Citing instances such as the advisor's persistent claims of broad executive power, she added: “They directly criticize the judiciary by stating repeatedly that it is not a co-equal branch in the government structure.

“They continue to reframe the discussion by repeating their claim that the executive has greater authority than this other co-equal branch, which is not how checks and balances work.”

The professor said: “Judges' only protection is people’s belief in the authority of their ability to make those rulings. Individual threats on top of eroding institutional legitimacy may make judges hesitate about decisions that go against the sitting government, which is, of course, massively problematic for court oversight and for democracy.”

Coercion Methods

Scheppele, professor of social science and global studies at the Ivy League school, has written about the use of “authoritarian law” by the likes of the Hungarian and the Russian, and has warned about escalating threats to judges in the US.

She highlighted a wave of so-called “pizza doxxings” this year, in which judges have received unwanted food orders with the recipient listed as Daniel Anderl, the child of Judge Esther Salas, who was killed at the judge’s home in several years ago by a gunman aiming at the judge.

“All knows what it means. ‘Your address is known. You are a target,’” Scheppele said.

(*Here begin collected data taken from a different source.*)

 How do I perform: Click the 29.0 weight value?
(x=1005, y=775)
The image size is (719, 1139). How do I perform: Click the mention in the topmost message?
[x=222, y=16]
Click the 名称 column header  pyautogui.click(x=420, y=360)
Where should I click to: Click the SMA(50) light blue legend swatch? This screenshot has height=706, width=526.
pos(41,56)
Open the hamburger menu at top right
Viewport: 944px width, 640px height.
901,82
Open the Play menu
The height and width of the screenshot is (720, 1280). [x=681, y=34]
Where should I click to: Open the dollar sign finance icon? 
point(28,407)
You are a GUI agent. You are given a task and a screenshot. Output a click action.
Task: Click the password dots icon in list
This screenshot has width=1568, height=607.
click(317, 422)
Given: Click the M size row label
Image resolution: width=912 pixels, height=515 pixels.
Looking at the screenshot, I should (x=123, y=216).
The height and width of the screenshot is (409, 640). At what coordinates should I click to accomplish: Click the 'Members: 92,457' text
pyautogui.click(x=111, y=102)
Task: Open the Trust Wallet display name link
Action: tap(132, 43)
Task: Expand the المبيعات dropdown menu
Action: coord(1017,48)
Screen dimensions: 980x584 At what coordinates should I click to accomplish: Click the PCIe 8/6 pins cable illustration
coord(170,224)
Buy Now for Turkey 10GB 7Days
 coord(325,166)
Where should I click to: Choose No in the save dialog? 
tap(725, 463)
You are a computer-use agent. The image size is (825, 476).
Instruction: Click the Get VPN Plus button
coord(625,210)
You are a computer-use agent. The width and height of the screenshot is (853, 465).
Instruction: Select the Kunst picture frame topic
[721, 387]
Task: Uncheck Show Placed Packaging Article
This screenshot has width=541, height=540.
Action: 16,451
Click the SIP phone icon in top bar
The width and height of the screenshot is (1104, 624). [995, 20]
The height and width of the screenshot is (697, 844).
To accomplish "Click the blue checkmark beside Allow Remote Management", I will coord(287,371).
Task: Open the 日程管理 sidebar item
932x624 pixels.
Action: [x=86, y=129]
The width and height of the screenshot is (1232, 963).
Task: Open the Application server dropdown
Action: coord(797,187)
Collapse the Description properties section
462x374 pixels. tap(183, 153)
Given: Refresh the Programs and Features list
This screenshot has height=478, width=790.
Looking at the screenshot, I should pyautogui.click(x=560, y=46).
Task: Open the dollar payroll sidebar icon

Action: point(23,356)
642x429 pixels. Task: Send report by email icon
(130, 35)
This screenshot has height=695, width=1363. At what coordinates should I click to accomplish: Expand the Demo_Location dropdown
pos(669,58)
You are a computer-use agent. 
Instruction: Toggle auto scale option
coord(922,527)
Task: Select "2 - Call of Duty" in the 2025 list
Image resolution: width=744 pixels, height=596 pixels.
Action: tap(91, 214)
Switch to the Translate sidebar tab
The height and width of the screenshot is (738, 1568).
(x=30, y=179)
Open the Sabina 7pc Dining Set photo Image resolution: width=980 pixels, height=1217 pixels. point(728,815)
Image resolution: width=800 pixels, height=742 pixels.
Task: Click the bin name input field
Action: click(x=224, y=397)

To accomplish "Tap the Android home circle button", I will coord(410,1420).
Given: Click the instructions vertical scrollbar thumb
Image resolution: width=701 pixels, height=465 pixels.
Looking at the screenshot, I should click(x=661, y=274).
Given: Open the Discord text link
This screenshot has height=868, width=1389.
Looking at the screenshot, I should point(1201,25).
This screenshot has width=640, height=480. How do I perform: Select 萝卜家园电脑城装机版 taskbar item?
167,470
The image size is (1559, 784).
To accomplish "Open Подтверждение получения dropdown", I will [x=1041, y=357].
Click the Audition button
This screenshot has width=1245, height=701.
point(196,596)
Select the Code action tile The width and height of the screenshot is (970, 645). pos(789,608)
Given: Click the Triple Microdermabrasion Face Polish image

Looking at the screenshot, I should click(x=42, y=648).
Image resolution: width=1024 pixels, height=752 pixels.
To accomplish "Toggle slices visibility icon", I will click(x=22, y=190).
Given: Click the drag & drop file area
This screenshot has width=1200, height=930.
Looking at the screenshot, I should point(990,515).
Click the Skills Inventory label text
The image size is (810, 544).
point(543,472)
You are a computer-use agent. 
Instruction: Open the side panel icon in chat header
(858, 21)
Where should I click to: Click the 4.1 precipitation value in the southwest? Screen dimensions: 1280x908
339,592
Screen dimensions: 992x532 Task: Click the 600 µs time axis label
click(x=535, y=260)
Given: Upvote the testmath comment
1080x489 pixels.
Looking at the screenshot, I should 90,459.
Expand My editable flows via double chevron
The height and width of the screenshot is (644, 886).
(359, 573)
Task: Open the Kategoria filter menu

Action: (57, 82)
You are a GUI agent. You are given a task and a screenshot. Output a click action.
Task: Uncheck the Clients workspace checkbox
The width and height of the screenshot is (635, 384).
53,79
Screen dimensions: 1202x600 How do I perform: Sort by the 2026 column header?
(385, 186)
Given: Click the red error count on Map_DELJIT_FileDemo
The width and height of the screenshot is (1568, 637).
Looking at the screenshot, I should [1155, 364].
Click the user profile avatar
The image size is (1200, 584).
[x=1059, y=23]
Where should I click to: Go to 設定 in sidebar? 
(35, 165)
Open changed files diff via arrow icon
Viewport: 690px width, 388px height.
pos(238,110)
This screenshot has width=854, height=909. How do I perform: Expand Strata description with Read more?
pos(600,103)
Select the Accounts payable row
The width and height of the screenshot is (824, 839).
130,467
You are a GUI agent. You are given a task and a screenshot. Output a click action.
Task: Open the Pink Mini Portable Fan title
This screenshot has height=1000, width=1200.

“US justices are protected by the presidential protection and the Marshals Service. And those are both specialized police units that sit institutionally inside the Department of Justice. And the former AG has been leading the criticism on federal judges.”

Administration Aims

Regarding the administration’s objectives, Scheppele said that “removing a US justice is almost certainly not going to happen because it’s so hard to do. {Right now|Currently

Jennifer Hampton
Jennifer Hampton

A seasoned gaming enthusiast with over a decade of experience in online casinos, specializing in slot game analysis and player strategies.